Долго, до полуночи беседовал он, видимо, желая сразу, прочно поставить меня рядом с собою. Впервые мне было - так серьезно - хорошо с человеком. После попытки самоубийства, мое отношение к себе сильно понизилось, я чувствовал себя ничтожным, виноватым пред кем-то и мне было стыдно жить. Ромась, должно быть, понимал это и, челевечно, просто открыв предо мною дверь в свою жизнь, - выпрямил меня. Незабвенный день.
В воскресенье мы открыли лавку после обедни и тотчас же к нашему крыльцу стали собираться мужики. Первым явился Матвей Баринов, грязный, растрепанный человек, с длинными руками обезьяны и рассеянным взглядом красивых, бабьих глаз.
- Степан! Твои кошки опять петуха сожрали.
И тотчас рассказал, что губернатор поехал из Казани в Петербург к царю хлопотать, чтоб всех татар выселили на Кавказ и в Туркестан. Похвалил губернатора:
- Умный. Понимает свое дело...
- Ты сам выдумал все это, - спокойно заметил Ромась.
- Не знаю...
- До чего ты мало веришь людям, Антоныч, - сказал Баринов, с упреком, сожалительно качая головою. - А я - жалею татар. Кавказ требует привычки.
Осторожно подошел маленький, сухощавый человек, в рваной поддевке с чужого плеча; серое лицо его искажала судорога, раздергивая темные губы в болезненную улыбку; острый левый глаз непрерывно мигал, над ним вздрагивала седая бровь, разорванная шрамами.
- Почет Мигуну! - насмешливо сказал Баринов. - Чего ночью украл?
Вышел со двора хозяин нашей избы и сосед наш Панков, в пиджаке, с красным платочком на шее, в резиновых галошах и с длинной, как возжи, серебряной цепочкой на груди. Он смерил Мигуна сердитым взглядом:
- Если ты, старый чорт, будешь в огород ко мне лазить, я тебя - колом по ногам!
- Начинается обыкновенный разговор, - спокойно заметил Мигун и, вздыхая, добавил: - Как жить, коли - не бить?

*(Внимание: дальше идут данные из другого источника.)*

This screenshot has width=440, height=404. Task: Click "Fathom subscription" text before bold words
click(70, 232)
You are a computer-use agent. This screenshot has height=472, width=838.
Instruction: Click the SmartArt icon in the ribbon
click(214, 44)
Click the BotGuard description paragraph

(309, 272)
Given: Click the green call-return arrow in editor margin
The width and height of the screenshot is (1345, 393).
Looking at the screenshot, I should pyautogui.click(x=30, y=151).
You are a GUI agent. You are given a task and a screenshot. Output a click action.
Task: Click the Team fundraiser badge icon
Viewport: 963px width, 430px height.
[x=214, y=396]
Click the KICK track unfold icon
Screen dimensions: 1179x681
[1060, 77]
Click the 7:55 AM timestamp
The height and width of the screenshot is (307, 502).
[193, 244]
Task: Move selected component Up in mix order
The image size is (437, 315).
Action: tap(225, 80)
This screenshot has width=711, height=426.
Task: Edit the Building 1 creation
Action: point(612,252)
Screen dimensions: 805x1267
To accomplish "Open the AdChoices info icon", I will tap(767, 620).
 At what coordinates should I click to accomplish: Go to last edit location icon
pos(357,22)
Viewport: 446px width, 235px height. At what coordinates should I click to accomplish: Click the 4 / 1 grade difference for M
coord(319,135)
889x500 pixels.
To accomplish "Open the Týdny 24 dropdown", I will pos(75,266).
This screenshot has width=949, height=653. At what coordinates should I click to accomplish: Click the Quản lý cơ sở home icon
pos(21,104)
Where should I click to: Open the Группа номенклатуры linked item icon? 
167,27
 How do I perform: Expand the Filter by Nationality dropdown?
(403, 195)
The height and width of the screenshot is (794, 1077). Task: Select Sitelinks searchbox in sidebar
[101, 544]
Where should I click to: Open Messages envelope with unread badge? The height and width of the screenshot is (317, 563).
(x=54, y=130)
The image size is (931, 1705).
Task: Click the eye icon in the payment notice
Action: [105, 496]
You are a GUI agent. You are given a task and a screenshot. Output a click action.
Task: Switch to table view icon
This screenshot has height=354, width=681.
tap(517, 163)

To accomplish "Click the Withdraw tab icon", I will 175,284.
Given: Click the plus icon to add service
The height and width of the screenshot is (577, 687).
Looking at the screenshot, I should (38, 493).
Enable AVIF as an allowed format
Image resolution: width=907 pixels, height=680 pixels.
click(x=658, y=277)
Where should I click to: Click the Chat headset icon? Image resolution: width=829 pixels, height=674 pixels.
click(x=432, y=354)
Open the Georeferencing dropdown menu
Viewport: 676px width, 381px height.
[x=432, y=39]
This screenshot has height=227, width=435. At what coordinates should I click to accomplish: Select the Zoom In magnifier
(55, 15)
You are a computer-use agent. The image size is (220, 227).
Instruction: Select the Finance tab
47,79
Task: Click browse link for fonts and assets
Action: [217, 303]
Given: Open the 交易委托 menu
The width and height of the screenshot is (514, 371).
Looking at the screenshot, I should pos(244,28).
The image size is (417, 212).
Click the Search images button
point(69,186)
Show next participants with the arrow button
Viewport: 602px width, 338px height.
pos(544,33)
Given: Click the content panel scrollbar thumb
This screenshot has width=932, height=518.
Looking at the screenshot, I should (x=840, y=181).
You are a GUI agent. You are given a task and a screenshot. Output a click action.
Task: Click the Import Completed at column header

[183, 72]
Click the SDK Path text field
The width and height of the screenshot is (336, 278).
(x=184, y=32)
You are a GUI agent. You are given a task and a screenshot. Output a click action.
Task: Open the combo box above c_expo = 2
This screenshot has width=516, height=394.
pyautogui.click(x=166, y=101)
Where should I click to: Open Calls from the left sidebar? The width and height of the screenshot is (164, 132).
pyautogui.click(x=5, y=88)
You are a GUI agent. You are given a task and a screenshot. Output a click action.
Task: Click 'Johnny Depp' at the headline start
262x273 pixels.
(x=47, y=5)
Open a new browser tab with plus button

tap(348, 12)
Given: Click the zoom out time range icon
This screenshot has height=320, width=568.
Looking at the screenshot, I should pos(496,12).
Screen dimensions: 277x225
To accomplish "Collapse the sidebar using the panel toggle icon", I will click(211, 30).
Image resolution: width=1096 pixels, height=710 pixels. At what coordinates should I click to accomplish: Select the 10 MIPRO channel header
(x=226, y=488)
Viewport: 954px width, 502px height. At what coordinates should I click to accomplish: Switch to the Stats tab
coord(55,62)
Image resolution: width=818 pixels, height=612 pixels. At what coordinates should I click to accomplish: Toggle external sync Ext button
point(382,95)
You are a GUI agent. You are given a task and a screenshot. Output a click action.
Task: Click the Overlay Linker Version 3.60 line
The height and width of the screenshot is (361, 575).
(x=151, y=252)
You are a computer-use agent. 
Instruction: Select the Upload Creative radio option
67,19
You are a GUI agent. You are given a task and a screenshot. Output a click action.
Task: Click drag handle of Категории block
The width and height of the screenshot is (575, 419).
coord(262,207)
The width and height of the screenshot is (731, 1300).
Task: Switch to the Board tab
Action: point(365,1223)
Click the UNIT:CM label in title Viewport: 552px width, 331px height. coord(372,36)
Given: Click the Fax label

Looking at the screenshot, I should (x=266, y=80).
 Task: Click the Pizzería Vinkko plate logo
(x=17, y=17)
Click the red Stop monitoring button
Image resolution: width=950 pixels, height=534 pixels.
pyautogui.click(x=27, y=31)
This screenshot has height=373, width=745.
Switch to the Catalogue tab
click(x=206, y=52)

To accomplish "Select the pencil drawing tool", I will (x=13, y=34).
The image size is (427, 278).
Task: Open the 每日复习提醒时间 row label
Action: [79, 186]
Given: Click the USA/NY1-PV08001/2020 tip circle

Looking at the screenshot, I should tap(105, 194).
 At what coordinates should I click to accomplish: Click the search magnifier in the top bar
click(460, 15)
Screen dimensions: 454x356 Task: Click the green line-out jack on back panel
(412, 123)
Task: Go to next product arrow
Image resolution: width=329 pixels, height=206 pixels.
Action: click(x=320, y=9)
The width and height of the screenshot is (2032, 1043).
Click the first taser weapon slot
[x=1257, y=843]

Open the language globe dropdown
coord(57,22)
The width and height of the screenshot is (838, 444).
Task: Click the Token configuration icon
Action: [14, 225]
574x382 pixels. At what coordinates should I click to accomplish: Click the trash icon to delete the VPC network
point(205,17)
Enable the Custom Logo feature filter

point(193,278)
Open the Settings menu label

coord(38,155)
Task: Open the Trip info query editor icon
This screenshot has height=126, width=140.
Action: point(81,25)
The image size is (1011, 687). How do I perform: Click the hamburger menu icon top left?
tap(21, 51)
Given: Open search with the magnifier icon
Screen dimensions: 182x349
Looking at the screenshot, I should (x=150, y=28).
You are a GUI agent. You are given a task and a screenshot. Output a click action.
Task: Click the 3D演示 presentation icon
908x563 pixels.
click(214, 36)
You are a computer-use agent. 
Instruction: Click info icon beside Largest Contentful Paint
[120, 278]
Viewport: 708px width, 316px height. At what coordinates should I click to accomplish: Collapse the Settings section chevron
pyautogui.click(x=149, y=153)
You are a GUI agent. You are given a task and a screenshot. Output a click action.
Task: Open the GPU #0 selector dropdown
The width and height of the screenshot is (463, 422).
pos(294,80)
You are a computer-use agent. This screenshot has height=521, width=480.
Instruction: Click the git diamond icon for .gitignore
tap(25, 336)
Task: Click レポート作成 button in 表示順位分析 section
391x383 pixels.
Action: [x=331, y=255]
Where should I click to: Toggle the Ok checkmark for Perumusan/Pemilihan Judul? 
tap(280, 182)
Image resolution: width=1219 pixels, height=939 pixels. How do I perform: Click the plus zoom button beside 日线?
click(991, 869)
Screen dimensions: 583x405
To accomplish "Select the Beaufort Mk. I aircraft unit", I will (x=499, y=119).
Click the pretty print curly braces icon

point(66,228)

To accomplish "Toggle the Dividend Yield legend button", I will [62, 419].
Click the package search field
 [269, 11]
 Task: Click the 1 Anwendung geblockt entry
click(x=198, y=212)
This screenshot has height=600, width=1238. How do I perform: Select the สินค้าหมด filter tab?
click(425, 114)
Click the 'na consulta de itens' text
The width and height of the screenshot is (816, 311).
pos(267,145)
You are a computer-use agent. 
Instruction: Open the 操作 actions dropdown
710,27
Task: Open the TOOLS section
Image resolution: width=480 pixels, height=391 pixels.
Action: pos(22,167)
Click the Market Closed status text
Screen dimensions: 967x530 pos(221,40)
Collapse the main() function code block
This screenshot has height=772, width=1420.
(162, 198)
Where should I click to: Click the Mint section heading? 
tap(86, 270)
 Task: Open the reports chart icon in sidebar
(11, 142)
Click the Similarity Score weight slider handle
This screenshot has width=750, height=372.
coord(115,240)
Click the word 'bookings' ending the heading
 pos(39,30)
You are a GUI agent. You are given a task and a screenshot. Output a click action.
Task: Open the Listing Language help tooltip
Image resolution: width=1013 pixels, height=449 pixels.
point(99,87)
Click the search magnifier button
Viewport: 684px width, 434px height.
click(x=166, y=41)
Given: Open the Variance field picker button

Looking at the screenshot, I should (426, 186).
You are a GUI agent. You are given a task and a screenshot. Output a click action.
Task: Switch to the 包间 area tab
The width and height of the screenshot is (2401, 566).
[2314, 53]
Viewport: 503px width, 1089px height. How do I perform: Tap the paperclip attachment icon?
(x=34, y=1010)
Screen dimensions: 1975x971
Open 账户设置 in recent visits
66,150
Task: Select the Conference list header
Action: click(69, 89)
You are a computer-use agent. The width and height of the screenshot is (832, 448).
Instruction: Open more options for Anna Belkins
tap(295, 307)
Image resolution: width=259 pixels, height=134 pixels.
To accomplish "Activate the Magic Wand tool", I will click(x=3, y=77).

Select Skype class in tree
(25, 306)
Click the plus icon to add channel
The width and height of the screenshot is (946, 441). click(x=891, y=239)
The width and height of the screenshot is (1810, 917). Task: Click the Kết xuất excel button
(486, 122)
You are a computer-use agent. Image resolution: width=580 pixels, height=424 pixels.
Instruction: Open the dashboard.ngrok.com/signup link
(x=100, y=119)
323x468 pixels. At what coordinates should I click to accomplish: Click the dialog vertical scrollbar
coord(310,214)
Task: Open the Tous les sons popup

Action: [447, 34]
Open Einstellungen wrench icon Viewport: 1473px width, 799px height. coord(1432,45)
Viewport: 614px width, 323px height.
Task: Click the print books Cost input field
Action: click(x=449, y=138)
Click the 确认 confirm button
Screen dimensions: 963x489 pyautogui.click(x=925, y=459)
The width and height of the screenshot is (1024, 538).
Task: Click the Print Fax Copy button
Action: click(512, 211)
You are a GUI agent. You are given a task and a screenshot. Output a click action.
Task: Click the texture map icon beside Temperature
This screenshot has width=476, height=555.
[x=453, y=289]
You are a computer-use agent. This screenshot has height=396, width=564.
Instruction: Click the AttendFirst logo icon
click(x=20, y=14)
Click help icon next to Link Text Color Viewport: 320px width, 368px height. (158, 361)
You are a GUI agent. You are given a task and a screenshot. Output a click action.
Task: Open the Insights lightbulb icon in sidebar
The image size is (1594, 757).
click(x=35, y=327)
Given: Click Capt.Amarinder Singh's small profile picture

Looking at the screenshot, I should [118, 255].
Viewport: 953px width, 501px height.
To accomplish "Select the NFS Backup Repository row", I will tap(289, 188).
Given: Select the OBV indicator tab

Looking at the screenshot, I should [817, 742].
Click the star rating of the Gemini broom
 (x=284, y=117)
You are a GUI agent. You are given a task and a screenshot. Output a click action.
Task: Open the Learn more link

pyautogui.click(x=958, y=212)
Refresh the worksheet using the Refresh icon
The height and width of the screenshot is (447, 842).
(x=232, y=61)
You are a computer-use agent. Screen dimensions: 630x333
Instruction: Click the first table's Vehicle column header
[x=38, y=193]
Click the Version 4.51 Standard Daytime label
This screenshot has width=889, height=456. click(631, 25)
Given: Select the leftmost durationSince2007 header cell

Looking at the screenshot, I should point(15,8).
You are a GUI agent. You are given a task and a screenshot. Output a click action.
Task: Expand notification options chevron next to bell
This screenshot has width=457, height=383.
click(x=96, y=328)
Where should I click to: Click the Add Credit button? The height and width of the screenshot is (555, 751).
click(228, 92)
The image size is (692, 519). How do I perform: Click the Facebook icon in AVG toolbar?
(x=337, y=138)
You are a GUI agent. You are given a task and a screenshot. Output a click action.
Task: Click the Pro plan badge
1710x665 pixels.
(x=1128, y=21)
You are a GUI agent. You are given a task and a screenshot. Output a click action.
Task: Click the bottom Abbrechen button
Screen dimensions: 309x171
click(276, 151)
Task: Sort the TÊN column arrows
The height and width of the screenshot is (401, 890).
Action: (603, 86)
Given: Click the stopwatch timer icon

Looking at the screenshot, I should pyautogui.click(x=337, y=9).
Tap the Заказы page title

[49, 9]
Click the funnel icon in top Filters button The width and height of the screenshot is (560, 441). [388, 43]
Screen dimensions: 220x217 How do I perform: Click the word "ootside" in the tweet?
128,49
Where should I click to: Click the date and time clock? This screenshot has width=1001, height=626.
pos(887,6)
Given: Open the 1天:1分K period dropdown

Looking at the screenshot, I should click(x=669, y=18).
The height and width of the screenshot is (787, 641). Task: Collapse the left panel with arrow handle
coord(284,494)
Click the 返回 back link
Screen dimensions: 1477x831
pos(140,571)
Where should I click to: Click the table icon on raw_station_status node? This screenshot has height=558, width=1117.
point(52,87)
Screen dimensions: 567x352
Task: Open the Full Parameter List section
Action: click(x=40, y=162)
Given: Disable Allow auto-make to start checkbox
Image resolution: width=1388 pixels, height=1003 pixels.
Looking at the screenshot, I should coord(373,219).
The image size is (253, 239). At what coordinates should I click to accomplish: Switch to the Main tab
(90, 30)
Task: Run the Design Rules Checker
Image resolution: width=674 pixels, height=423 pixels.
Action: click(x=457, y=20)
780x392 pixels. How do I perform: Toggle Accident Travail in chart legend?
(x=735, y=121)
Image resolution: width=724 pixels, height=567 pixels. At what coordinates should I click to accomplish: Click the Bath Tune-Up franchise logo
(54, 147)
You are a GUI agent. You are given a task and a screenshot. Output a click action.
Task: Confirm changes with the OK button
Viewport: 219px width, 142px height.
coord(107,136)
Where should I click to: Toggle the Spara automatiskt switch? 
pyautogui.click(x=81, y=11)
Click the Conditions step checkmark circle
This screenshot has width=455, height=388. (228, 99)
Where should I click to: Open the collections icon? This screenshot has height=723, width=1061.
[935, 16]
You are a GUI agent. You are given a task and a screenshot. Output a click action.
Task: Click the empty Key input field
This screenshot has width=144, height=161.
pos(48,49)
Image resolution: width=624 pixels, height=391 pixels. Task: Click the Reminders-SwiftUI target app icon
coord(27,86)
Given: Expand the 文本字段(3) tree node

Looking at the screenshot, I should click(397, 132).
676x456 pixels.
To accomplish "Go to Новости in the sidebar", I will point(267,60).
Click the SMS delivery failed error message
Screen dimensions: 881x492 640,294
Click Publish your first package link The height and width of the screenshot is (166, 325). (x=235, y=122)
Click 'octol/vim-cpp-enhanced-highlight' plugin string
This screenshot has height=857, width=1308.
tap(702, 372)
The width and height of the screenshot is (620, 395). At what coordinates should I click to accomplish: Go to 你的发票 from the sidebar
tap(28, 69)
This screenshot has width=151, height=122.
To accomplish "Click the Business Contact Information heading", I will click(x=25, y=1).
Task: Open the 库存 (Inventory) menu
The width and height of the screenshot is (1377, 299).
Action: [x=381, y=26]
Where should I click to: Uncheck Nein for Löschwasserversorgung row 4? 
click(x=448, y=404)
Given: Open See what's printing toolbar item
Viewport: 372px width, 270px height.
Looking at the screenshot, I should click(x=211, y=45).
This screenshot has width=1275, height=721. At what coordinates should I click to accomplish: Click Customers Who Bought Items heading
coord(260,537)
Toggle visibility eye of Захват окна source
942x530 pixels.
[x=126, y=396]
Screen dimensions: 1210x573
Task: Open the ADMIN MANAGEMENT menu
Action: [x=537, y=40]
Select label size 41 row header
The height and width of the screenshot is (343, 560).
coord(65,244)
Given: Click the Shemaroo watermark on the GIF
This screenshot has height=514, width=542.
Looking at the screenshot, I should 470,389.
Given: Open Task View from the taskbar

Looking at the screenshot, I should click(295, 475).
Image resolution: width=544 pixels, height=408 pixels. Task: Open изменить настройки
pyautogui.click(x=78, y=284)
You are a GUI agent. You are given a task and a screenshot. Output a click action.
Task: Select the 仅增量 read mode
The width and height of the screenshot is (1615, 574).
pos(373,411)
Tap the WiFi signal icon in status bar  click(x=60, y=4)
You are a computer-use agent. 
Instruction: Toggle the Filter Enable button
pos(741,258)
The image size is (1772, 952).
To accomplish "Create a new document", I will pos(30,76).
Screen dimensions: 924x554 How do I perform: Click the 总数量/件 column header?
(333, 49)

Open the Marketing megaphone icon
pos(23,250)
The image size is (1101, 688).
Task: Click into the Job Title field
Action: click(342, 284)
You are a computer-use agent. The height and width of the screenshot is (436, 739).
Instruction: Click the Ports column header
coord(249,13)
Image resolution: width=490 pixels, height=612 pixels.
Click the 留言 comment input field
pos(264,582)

Панков стал ругать его, а он прибавил:
- А на святках тебе пятьдесят три было, - вскричал Баринов. - Сам говорил - пятьдесят три! Зачем врешь?
Пришел солидный, бородатый старик Суслов 2 и рыбак Изот, - так собралось человек десять. Хохол сидел на крыльце, у двери лавки, покуривая трубку, молча слушая беседу мужиков; они уселись на ступенях крыльца и на лавочках, по обе стороны его.
День был холодный, пестрый, по синему, вымороженному зимою небу быстро плыли облака, пятна света и теней купались в ручьях и лужах, то ослепляя глаза ярким блеском, то лаская взгляд бархатной мягкостью. Нарядно одетые девицы павами плыли вниз по улице, к Волге, шагали через лужи, поднимая подолы юбок и показывая чугунные башмаки. Бежали мальчишки с длинными удилищами на плечах, шли соседние мужики, искоса оглядывая группу у нашей лавки, молча приподнимая картузы и войлочные шляпы.
---------------------- * Плохо помню фамилии мужиков и, вероятно, перепутал или исказил их.